You might, for example, think that Barnes and Noble has a breakup value of, say, $25 a share (I don’t, but clearly some people think the number is at least that high).  If so, you would presumably have sold it when the rumor surfaced in TechCrunch that MSFT was preparing a bid for the Nook division.

Or you might observe that, say, a farm equipment maker typically trades at 8x peak earnings during an upcycle and that it’s trading today at 5x your estimate of peak earnings.  So you buy in anticipation of a 60% gain–and sell if/when the stock hits your target price.  (That’s typically long before earnings hit their peak level.)

2.  the company is small, fast-growing and, many times, trading at a high multiple of today’s earnings.  Here the sell decision is more subjective and less clear-cut.  At one time, WMT was a stock like this, as was IBM, ORCL, CSCO, MSFT or CHS (Chico’s).

In each case, there’s a qualitative or “story” aspect to the name.  In WMT’s case, it was that it made a ton of money by building superstores on the outskirts of US towns that had a population of under 250,000.  At some point–long before the financials began to signal a slowdown in growth–WMT began to run out of small towns to build new stores in.  That “qualitative” deterioration is usually the time to sell.  The sell decision is a little more complicated in each case, but that’s the general rule.

two notes

Even if you sell at the perfect time, that doesn’t mean that the stock doesn’t continue to go up.  If the overall market continues to advance, that movement will drag just about every stock along with it.  The “losers” will be stocks that don’t rise as fast as the market.  But they too will have higher prices.

The two types of stocks I’ve described above are typically called value stocks (#1) and growth stocks (#2).  You can read lots more about their characteristics by searching for “growth” or “value” on this blog.

 

selling a stock (ii): found a better one

A valid reason for selling a stock in your portfolio is that you’ve found a similar one with better risk-return characteristics.

Sounds straightforward:  you own one that you think can go up by 25% and, perhaps by studying the industry further, have found a competitor with a better product that you think can go up by 50%.  So you switch.  What could be simpler?

Strangely (to me, anyway), it’s not what people–even investment professionals–always do.

Consider this situation:

You find a stock trading at $100 a share that you think can go to $120, a 20% return.  You buy it.  Instead of going up, however, it drops to $90, even though the company’s prospects haven’t changed.  So the stock now has a return potential of 33.3%.

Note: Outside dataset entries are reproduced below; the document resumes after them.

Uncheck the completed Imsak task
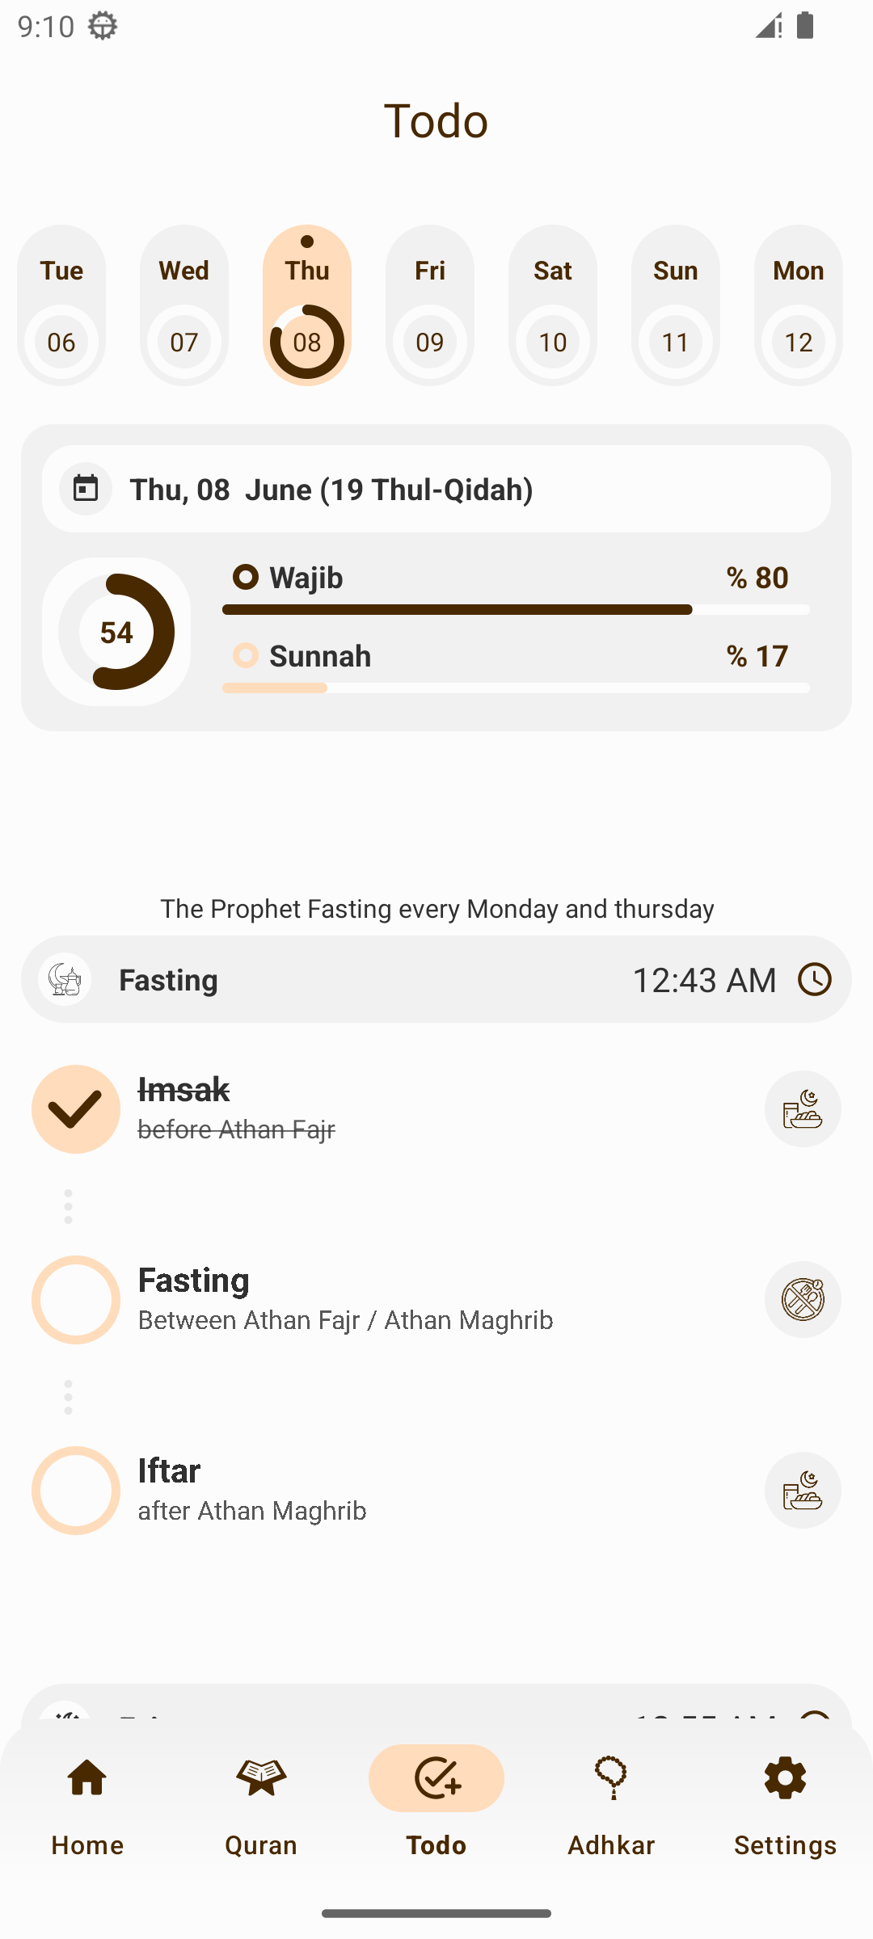The width and height of the screenshot is (873, 1939). (76, 1108)
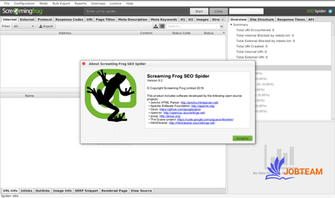Click the Twitter bird icon
This screenshot has height=198, width=335.
coord(330,11)
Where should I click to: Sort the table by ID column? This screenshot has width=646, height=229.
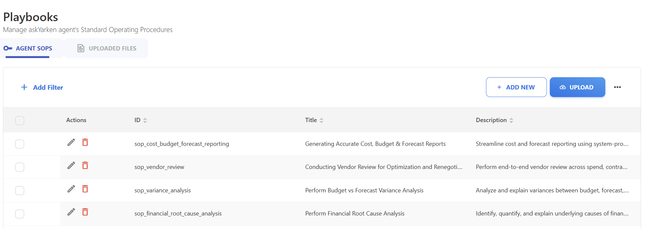[145, 120]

You find a close substitute, again trading at $100 a share.  But this second company has the potential to go to $150, a 50% gain.

What do you do?

Decide before you read further, please.

Believe it or not, virtually every securities analyst I’ve ever trained to be a portfolio manager says he’d wait for the first stock to rise to $100, then sell it and use the proceeds to buy the second.

Why is that the wrong answer?

Forget that you already own the first stock.  That’s irrelevant.  You can sell it in an instant at almost no cost.

You have a choice between a stock that can go up by 33.3% and one that can go up by 50%.  Both have similar risk profiles.  You should be holding the second, not the first.

Why do people want to continue to hold the first?  …it’s because their judgment is colored by the fact that they have a loss on it.  They’re more concerned about being right in their initial judgment than they are about making the highest profit.  So they don’t fully process the new information they develop.  The second stock isn’t going to wait at $100 for you to satisfy your ego.  Besides, in a taxable account, a recognized loss has at least some tax value.